Raul stared at me, his eyes narrowing. “You have bruises on your neck.”

Naturally he’d notice those. “They’re not bad.”

“Edward . . .”

“They’re not bad! I managed it fine; I just relied too much on the zip ties. I’ll do better next time.”

“There shouldn’t be a next time.” Raul’s hands clenched into fists. “How many Villains do I have to scare off before they stop coming after you?”

“I think you answered your own question there, babe.” I shrugged with a sigh. “They’re Villains. It comes with the territory. And part of the reason I’m doing the bank job is to show them that I’m one of them. It’s a rite of passage for proper bad guys, isn’t it? My coming out.”

“They already think you’re a proper Villain.”

“They do now, but won’t for long if I don’t prove that I can handle myself. No one’s going to believe I’m a major player if I never . . . play.” It wasn’t as though I’d done anything to earn that reputation, anyway. That had mostly been Raul.

“You shouldn’t be forced to prove anything on anyone else’s timetable.”

“Maybe not, but I have to get started sometime. I’m not going to hide behind you while you keep the world at bay for me—that’s not fair to you.”

“I don’t mind.”

“It’s not fair to me either.” I shrugged and spread my hands. I knew Raul didn’t like to hear this part, but . . . “You’ve got to trust me to start taking care of myself.”

“I do trust you,” he insisted. “I know you’re prepared, I just don’t think there should be any rush. There must be some way of keeping Villains away from you, something better than blowing them up.”
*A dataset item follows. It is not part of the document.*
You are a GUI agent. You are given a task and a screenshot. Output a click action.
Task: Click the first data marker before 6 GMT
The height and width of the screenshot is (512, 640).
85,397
“There’s leaving Panopolis, but that’s a last resort.” Steeling myself, I took his hand, relieved when he didn’t flinch. I felt calm and sure, but sometimes my subconscious wasn’t completely honest with the rest of me. I snuggled against him and set my head down on his shoulder. He turned into me and wrapped his free arm around my waist, pulling me close. The contact made me want to purr. “Or you could declare yourself their leader. Take on all challengers, beat them to a bloody pulp, and institute some law and order in this here town.”

Raul snorted. “It would take more brutality than I have time to accomplish, and you’re too innocent for me to put you through that anyway.”
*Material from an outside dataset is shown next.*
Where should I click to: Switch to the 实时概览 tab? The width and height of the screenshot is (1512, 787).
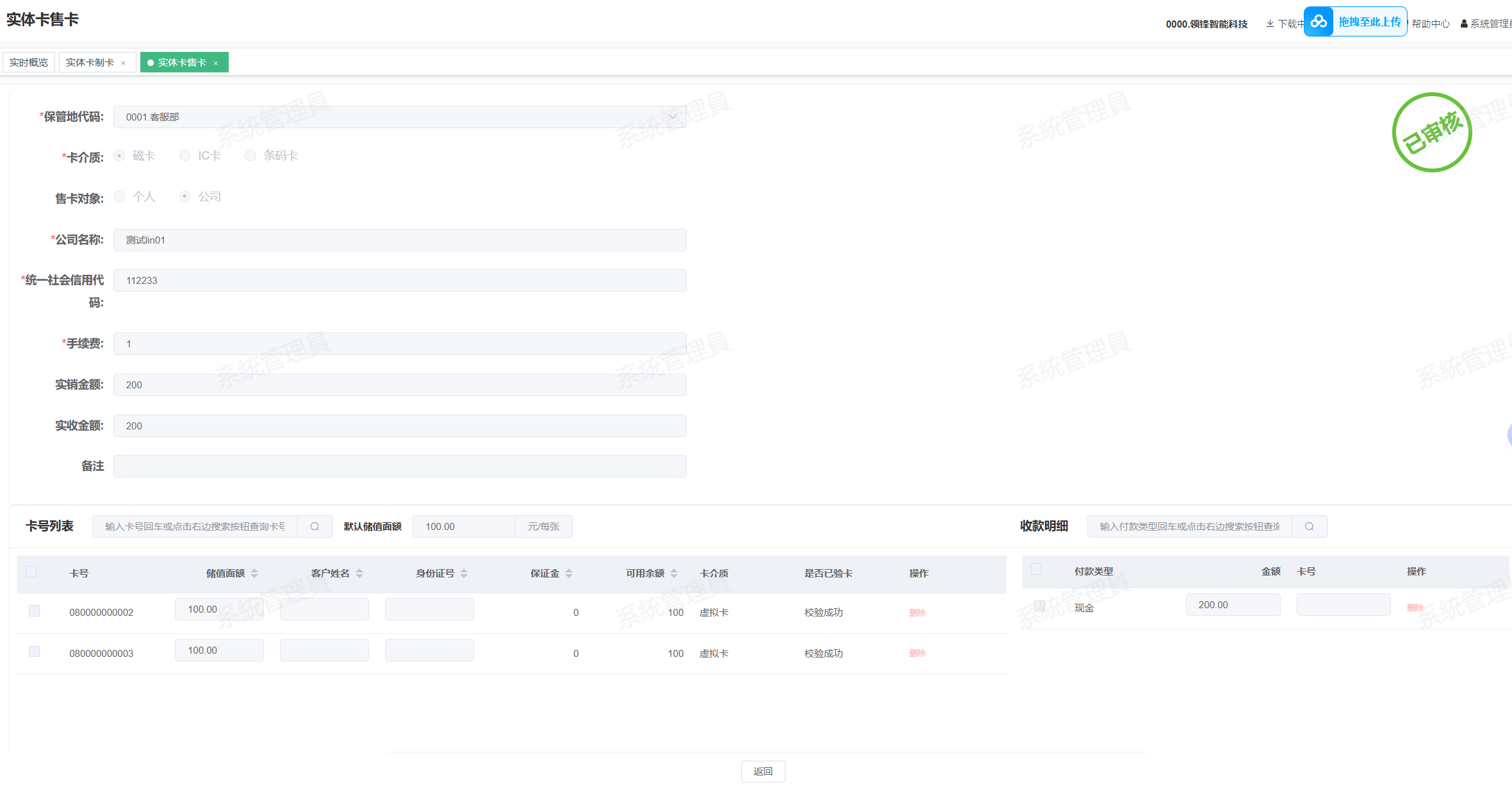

“I’m not innocent,” I objected. Raul raised an eyebrow. “It’s relative, okay? By most people’s standards I’m not innocent at all. I’m a bad guy sleeping with a bigger bad guy, even if you aren’t the king. Which is fine by me; I like you as you are.” I grinned. “Even if you’re a hopeless Luddite.”

“I’m brilliant with technology,” Raul huffed. “It’s only the money stuff that’s a problem. How could anyone be expected to know all that about compounding interest rates?”

“It’s really not hard, but it is the sort of thing you need an actual bank account for, babe.” I still wasn’t quite over my discovery last month that Raul had kept every cent he ever stole under his mattress, envelopes stuffed with cash that he emptied whenever he needed funds. It was the least secure, most ridiculous way of storing your money that I’d ever seen. He hadn’t even kept an accounting book, just used the cash until he needed more, then gone and robbed someone or took a job for another Villain.